#### [Passage given]
╭──

I am keen to point out that people living with HIV and people living with AIDS are not interchangeable phrases. I have avoided compressing these terms into the acronyms PLWHIV and PWA along with guidance from joint United Nations Programme on HIV/AIDS 2015.
- 2.
Part I of Angels was first produced in a workshop production in 1990 and then as a full production on Broadway in 1991, and part II was first produced as readings across 1991–2, with a full production in 1992.
- 3.
Even a small glance at the available literature brings forth a diverse range of discourse about Angels such as: Russell Vandenbroucke (2016) in relation to violence; Denis Flannery (2014) in relation to a Dutch production that uses David Bowie’s music; Ranen Omer-Sherman (2007) and Yair Lipshitz (2012), in relation to Jewishness and scripture; Stephanie Byttebier (2011) in relation to pain and identity; Claudia Barnett (2010) in relation to purgatory; Catherine Stevenson (2005) in relation to motherhood and Benilde Montgomery (1998) in relation to the medieval mystery structural elements of the play.
- 4.

╰──

#### [Information provided]
╭──

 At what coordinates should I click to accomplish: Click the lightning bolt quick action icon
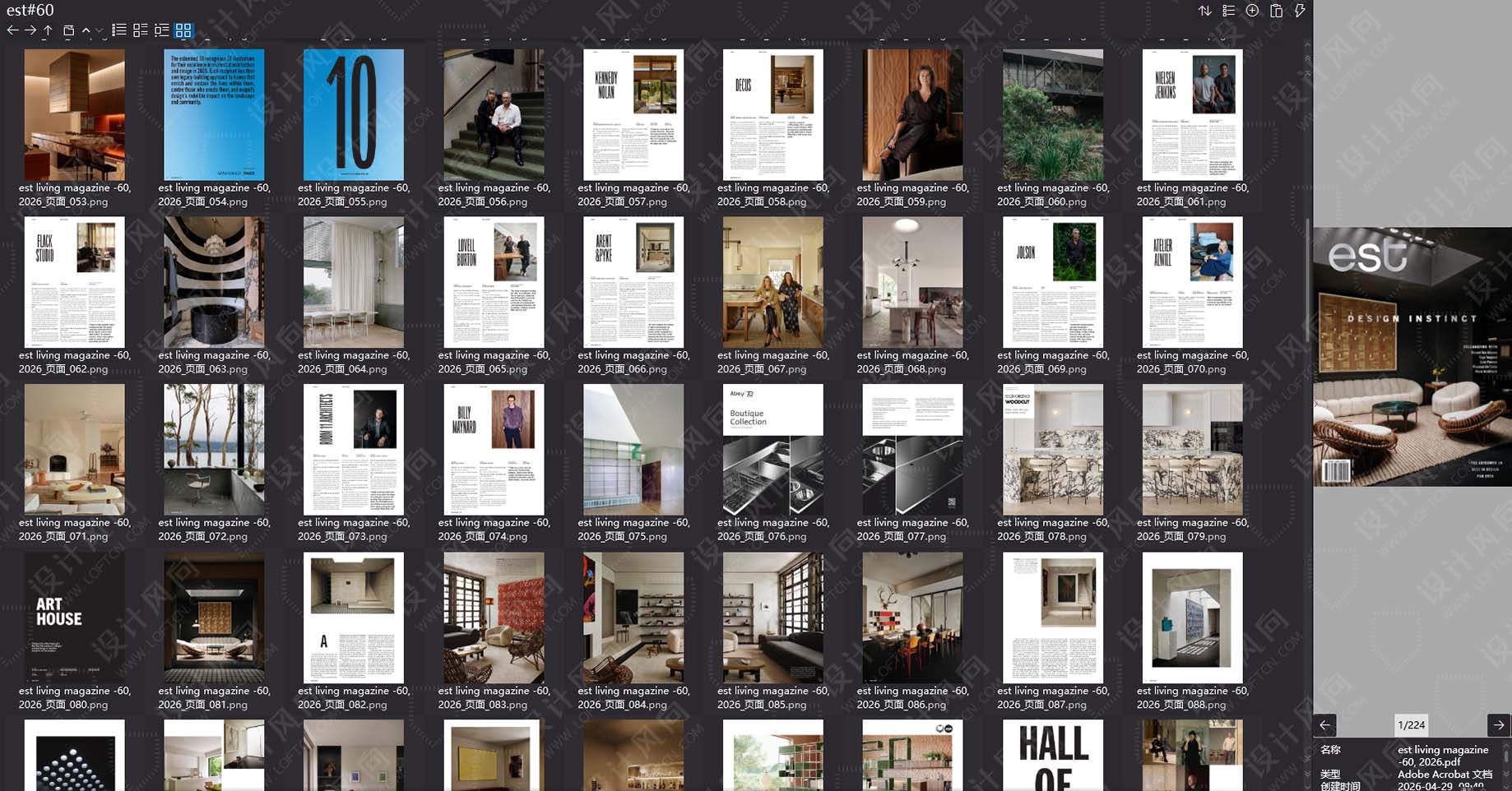(x=1300, y=11)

╰──

#### [Given task]
Answer these from the notes on Angels:
(a) Which two acronyms does the writer avoid using?
(b) In what year did Part I of Angels have its full Broadway production?
(c) In relation to what does Claudia Barnett (2010) write about Angels?

#### [Answer for this exercise]
(a) PLWHIV and PWA
(b) 1991
(c) Purgatory